TASK DETAILS: Go through the records and transcribe them exactly, passing over any picture.

RECORDS SUPPLIED:
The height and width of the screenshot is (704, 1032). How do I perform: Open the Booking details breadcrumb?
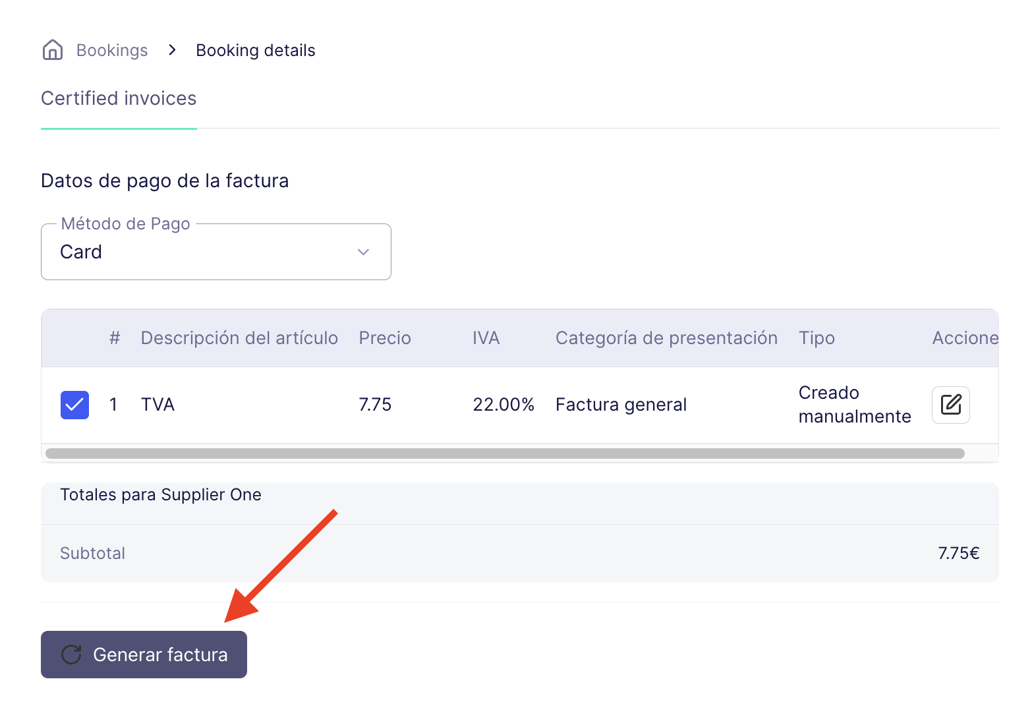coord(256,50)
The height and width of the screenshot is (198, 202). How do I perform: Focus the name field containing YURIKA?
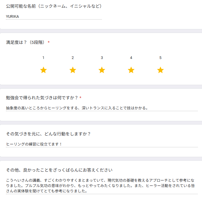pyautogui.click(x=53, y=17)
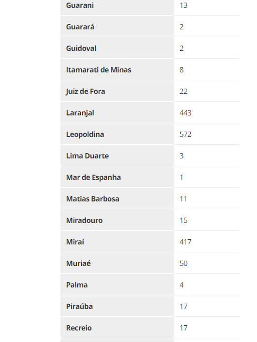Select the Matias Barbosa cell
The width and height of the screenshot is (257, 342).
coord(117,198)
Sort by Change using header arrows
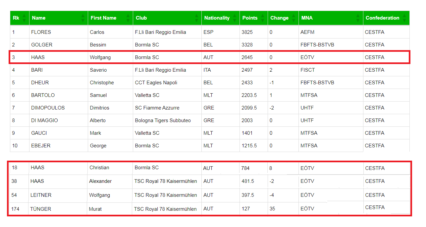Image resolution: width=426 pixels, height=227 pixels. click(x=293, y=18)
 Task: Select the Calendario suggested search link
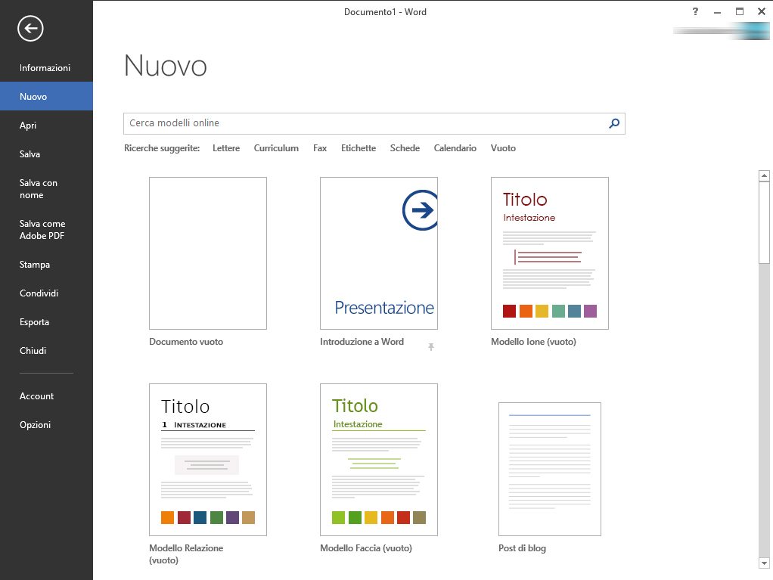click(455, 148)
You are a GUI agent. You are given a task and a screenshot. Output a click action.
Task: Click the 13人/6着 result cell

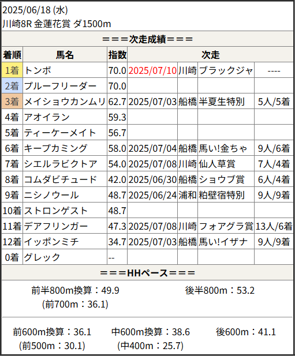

COMPLETED TASK:
The height and width of the screenshot is (704, 1032). How do I perform: Open the Booking details breadcrumb?
coord(256,50)
The height and width of the screenshot is (198, 202). How do I perform: Focus the name field containing YURIKA?
pyautogui.click(x=53, y=17)
Select the Matias Barbosa cell
The width and height of the screenshot is (257, 342).
coord(117,198)
Sort by Change using header arrows
Image resolution: width=426 pixels, height=227 pixels. click(x=293, y=18)
 Task: Select the Calendario suggested search link
click(455, 148)
You are a GUI agent. You are given a task and a screenshot. Output a click action.
Task: Click the 13人/6着 result cell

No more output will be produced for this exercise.